(Stored data entries)
[Start of section]

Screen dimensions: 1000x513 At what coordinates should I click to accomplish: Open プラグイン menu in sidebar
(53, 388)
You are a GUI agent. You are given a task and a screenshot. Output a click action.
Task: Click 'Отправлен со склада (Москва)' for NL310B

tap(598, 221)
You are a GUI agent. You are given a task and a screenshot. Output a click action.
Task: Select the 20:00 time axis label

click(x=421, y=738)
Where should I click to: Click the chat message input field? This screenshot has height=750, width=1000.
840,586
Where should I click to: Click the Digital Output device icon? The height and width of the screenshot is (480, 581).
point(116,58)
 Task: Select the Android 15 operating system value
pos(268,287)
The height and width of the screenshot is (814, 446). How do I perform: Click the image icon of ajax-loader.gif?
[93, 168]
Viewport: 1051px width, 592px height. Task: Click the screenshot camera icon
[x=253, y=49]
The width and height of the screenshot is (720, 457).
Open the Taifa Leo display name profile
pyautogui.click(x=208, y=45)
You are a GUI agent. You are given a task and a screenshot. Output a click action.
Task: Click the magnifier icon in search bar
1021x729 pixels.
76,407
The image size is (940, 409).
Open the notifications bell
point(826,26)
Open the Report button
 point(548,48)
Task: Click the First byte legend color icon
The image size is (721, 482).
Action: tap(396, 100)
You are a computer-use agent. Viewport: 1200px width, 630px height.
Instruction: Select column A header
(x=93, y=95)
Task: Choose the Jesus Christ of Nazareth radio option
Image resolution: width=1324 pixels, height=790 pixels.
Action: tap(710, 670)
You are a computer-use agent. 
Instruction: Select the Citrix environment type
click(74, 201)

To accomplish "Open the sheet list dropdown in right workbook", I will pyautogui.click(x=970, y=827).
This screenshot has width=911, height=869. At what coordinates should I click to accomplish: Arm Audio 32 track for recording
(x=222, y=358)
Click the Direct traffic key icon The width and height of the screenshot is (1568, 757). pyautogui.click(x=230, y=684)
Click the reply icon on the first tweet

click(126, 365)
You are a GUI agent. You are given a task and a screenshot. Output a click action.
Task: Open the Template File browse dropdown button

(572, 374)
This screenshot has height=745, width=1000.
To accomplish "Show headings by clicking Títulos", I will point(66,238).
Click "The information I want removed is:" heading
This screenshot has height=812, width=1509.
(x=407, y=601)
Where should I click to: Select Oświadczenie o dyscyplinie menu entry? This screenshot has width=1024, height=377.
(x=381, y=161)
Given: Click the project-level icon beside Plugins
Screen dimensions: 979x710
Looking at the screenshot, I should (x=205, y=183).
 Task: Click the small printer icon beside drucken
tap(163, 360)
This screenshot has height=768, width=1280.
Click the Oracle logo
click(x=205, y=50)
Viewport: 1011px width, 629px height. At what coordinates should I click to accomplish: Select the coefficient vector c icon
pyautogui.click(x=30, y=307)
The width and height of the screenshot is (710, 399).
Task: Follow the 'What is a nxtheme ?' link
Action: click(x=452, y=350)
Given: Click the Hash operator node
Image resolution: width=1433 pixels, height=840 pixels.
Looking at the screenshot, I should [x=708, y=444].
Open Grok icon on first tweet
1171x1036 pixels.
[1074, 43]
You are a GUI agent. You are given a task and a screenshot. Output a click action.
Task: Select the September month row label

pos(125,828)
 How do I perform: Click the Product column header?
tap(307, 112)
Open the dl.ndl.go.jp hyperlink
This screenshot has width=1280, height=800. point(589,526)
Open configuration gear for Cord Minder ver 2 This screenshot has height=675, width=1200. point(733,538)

[End of section]

**TO DO:** Write every record out again, unaltered.

**SOLUTION FOR THIS PROBLEM:**
Screen dimensions: 1000x513 At what coordinates should I click to accomplish: Open プラグイン menu in sidebar
(53, 388)
You are a GUI agent. You are given a task and a screenshot. Output a click action.
Task: Click 'Отправлен со склада (Москва)' for NL310B

tap(598, 221)
You are a GUI agent. You are given a task and a screenshot. Output a click action.
Task: Select the 20:00 time axis label

click(x=421, y=738)
Where should I click to: Click the chat message input field? This screenshot has height=750, width=1000.
840,586
Where should I click to: Click the Digital Output device icon? The height and width of the screenshot is (480, 581).
point(116,58)
 Task: Select the Android 15 operating system value
pos(268,287)
The height and width of the screenshot is (814, 446). How do I perform: Click the image icon of ajax-loader.gif?
[93, 168]
Viewport: 1051px width, 592px height. Task: Click the screenshot camera icon
[x=253, y=49]
The width and height of the screenshot is (720, 457).
Open the Taifa Leo display name profile
pyautogui.click(x=208, y=45)
You are a GUI agent. You are given a task and a screenshot. Output a click action.
Task: Click the magnifier icon in search bar
1021x729 pixels.
76,407
The image size is (940, 409).
Open the notifications bell
point(826,26)
Open the Report button
 point(548,48)
Task: Click the First byte legend color icon
The image size is (721, 482).
Action: tap(396, 100)
You are a computer-use agent. Viewport: 1200px width, 630px height.
Instruction: Select column A header
(x=93, y=95)
Task: Choose the Jesus Christ of Nazareth radio option
Image resolution: width=1324 pixels, height=790 pixels.
Action: tap(710, 670)
You are a computer-use agent. 
Instruction: Select the Citrix environment type
click(74, 201)

To accomplish "Open the sheet list dropdown in right workbook", I will pyautogui.click(x=970, y=827).
This screenshot has width=911, height=869. At what coordinates should I click to accomplish: Arm Audio 32 track for recording
(x=222, y=358)
Click the Direct traffic key icon The width and height of the screenshot is (1568, 757). pyautogui.click(x=230, y=684)
Click the reply icon on the first tweet

click(126, 365)
You are a GUI agent. You are given a task and a screenshot. Output a click action.
Task: Open the Template File browse dropdown button

(572, 374)
This screenshot has height=745, width=1000.
To accomplish "Show headings by clicking Títulos", I will point(66,238).
Click "The information I want removed is:" heading
This screenshot has height=812, width=1509.
(x=407, y=601)
Where should I click to: Select Oświadczenie o dyscyplinie menu entry? This screenshot has width=1024, height=377.
(x=381, y=161)
Given: Click the project-level icon beside Plugins
Screen dimensions: 979x710
Looking at the screenshot, I should (x=205, y=183).
 Task: Click the small printer icon beside drucken
tap(163, 360)
This screenshot has height=768, width=1280.
Click the Oracle logo
click(x=205, y=50)
Viewport: 1011px width, 629px height. At what coordinates should I click to accomplish: Select the coefficient vector c icon
pyautogui.click(x=30, y=307)
The width and height of the screenshot is (710, 399).
Task: Follow the 'What is a nxtheme ?' link
Action: click(x=452, y=350)
Given: Click the Hash operator node
Image resolution: width=1433 pixels, height=840 pixels.
Looking at the screenshot, I should [x=708, y=444].
Open Grok icon on first tweet
1171x1036 pixels.
[1074, 43]
You are a GUI agent. You are given a task and a screenshot. Output a click action.
Task: Select the September month row label

pos(125,828)
 How do I perform: Click the Product column header?
tap(307, 112)
Open the dl.ndl.go.jp hyperlink
This screenshot has width=1280, height=800. point(589,526)
Open configuration gear for Cord Minder ver 2 This screenshot has height=675, width=1200. point(733,538)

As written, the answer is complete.